Sendhil Mullainathan of Harvard won a MacAurthur genius grant in 2009, which makes him a celebrity among the New Yorker crowd who like to think they are on the cutting edge. He is also the Assistant Director for Research of the Consumer Financial Protection Bureau. He is a 'behavioral economist', a field supposedly generating what David Brooks calls golden age of behavioral research. I read Kahneman, Tversky and Slovic's Judgement under Uncertainty in the 80's (published 1982), which mainly discussed a series of papers published in the 1970s, and found it fascinating, but now it's now 30 year old stuff and pretty boring. There's a couple hundred academically based confirmed biases which are all kinda true, but not very profound. For instance, people tend to eat more in groups than when they eat alone. That's interesting, and has some implications, but they are pretty parochial. I suspect Freud had a similar popularity cycle, publishing around 1899, peaking in the 1950's, and now scientifically irrelevant although always useful for a rhetorical flourish ('penis envy', 'Oedipus complex').
In his Aspen Institute speech, Mullainathan recounts some familiar anecdotes, such as that default choices are very influential, that being distracted makes you less attentive. These are useful to be sure but hardly something to generalize upon. There aren't a lot of insights generated from the default choice bias, other than, for simple things like organ donation and 401ks, make those the default choice. These have been the staple examples since the 1990s, and they remain the primary regulatory examples.

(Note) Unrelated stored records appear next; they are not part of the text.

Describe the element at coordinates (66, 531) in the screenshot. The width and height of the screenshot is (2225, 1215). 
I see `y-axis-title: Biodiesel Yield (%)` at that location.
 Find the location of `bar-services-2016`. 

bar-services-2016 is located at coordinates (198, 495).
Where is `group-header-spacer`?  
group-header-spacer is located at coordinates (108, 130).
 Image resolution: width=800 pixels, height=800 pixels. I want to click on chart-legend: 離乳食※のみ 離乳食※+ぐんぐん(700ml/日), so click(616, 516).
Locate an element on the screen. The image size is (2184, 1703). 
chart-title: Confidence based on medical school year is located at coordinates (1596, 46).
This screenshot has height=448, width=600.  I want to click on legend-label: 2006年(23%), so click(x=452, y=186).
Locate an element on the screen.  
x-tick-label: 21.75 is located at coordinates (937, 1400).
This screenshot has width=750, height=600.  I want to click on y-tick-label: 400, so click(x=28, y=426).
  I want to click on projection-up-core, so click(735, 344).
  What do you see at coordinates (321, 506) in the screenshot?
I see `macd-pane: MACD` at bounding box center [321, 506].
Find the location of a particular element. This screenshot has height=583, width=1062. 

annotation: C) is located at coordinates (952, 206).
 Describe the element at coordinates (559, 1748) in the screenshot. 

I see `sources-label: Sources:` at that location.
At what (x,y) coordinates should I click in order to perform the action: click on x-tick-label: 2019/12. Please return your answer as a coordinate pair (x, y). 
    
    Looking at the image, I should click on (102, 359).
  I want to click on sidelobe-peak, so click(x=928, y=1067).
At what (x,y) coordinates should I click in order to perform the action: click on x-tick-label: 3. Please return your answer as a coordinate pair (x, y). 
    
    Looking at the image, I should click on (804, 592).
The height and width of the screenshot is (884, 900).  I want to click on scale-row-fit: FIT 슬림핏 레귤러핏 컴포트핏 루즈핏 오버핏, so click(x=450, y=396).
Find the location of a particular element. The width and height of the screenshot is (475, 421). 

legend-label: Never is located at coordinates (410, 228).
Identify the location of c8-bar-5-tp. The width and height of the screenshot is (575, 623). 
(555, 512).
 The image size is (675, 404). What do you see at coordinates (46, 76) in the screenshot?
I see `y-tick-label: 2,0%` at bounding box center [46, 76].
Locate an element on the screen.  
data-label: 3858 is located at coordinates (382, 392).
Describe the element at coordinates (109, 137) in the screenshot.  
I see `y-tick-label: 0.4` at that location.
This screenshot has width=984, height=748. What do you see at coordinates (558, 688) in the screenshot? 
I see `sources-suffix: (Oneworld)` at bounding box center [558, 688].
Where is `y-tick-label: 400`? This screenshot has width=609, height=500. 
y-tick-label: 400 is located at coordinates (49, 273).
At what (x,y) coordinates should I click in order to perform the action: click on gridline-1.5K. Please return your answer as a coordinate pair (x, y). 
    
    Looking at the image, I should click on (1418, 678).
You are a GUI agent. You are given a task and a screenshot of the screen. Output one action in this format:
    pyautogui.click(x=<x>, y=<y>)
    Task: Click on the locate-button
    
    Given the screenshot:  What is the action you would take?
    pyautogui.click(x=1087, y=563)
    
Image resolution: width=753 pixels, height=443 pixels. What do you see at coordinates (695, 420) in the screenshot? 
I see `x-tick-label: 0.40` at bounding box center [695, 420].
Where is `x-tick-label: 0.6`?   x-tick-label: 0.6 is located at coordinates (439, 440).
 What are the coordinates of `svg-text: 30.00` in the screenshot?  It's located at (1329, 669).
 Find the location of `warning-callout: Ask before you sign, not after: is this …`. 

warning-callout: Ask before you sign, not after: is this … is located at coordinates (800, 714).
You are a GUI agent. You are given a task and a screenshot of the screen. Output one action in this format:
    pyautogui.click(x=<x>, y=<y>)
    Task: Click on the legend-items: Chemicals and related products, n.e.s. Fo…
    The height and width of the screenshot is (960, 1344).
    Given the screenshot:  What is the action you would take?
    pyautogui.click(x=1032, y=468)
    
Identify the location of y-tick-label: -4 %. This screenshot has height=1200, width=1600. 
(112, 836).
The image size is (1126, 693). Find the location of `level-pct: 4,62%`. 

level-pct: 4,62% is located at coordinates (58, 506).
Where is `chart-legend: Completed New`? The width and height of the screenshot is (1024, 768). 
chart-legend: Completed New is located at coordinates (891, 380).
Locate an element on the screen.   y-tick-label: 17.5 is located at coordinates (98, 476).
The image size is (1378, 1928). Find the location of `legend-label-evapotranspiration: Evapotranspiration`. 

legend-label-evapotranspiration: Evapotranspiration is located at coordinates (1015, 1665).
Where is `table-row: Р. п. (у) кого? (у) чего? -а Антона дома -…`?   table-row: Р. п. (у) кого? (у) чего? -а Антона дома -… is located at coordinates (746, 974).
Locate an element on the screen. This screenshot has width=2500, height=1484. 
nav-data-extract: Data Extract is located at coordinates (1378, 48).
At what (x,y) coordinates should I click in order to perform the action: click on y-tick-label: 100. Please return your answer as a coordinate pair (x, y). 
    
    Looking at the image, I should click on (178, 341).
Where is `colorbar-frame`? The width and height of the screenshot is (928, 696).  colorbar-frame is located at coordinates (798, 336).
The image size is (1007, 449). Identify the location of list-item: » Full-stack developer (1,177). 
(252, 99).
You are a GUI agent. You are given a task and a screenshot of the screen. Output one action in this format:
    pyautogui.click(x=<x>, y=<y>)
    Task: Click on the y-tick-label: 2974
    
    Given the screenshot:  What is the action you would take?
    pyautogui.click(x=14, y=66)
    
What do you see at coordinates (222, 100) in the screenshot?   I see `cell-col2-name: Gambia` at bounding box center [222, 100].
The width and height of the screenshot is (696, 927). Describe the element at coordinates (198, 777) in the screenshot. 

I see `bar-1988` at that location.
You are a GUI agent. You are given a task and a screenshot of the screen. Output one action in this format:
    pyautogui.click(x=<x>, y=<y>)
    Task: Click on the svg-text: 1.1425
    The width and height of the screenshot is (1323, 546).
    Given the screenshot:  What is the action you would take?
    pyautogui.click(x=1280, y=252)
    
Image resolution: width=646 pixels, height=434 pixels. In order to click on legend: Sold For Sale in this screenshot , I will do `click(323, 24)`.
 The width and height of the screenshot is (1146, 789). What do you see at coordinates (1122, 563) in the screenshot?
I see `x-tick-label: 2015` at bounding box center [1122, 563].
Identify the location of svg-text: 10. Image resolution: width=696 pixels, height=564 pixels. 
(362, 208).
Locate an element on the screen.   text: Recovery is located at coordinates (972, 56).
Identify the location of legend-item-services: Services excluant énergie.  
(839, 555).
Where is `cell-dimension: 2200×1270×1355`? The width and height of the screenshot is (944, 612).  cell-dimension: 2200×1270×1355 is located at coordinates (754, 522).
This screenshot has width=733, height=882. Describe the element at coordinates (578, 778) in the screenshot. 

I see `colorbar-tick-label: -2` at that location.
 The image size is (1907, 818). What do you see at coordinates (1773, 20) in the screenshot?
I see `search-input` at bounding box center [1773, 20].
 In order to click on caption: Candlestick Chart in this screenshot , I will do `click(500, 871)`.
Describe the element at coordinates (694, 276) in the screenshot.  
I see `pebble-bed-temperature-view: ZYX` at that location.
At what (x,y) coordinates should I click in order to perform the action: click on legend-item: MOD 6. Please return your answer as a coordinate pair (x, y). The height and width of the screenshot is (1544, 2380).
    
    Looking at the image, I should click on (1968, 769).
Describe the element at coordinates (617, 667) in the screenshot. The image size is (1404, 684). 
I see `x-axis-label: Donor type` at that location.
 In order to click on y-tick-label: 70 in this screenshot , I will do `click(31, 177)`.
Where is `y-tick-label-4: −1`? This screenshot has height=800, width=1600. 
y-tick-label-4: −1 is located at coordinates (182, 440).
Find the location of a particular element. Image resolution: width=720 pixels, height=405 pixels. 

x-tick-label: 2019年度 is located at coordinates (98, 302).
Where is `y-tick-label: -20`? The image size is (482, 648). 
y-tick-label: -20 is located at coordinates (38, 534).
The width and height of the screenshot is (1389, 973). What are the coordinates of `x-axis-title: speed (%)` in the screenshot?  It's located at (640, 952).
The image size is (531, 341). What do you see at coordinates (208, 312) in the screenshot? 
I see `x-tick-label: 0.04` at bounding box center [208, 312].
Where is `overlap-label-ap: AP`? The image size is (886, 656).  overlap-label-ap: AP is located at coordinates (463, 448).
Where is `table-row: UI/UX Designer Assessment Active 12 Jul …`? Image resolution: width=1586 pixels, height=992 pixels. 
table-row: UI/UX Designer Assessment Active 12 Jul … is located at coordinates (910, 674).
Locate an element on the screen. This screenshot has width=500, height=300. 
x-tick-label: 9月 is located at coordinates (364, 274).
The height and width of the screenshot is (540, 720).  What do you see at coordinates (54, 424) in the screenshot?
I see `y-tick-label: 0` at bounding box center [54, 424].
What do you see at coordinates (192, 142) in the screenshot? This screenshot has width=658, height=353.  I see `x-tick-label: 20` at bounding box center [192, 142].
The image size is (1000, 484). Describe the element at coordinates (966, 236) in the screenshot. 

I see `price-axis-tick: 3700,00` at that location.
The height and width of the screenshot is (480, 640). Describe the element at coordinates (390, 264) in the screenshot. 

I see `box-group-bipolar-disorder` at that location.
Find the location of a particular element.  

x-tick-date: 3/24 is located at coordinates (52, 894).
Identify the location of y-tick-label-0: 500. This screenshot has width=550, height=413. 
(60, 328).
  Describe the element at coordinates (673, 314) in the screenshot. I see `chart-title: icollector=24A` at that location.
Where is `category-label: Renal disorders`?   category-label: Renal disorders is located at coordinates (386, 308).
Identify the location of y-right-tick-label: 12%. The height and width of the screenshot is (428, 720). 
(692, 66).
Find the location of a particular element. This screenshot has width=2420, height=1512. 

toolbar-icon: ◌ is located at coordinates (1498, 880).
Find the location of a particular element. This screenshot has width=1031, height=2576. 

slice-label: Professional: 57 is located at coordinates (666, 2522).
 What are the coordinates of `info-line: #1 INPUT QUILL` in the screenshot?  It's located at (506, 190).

Take something like irradiating eggs, something almost all scientific people agree is good (kills bacteria, no residual radiation). Why not make them the default eggs? They never would argue for that, because it's contrary to the Luddite-leftists who hate technology but love government. In practice behavioral insights are applied mainly to increase the scope and scale of government, which presumably is staffed by unbiased administrators. Consider than Al Gore cozied up to ethanol when he was trying to be President but now agrees it was counterproductive, and like the sugar cane quotas created a permanent policy that cost merely tens of billions in waste. Such are the results of presumably high-minded objectives, all twisted by the absence of competition. Thus, Mullinaith can only go to the 401k and organ donor example, but can't extrapolate to food irradiation or something else as simple (eg, don't encourage low down payment mortgages). Simple rational thinking doesn't generate better policy. He can prove me wrong with actually generating regulations that have positive benefit/cost ratios, but I'm not optimistic.
Sendhil also thinks that a major problem of the poor is that they inadequately sign up for welfare because the forms are so complicated. If you simplify forms you will have more people on welfare and more fraud, which isn't necessarily good for families in the long run. So, Sendhil likes to play to standard liberal pieties about how government can help and inequality is the result of evil and prejudice (he's big on the stereotype bias, another publication bias result gone viral). Yet he forgets the most profound behavioral bias in this literature that is delightfully recursive:
We think we are better than average at not being biased in thinking that we're better than average.
This is true especially for people who have studied this subject at college. Thus, the behavioralists neatly infer from the literature that everyone else is biased. Now, surely these are smart, educated people, and they are less biased on simple scientific questions that your average housewife doesn't know, but there are lots of big issues relating to politics and business strategy that don't have a monotonic relation between learning and the ability to discern the good. Just look at politics or education, areas subject to a lot of study over the past 50 years, which are hardly more efficient than before all this knowledge arrived.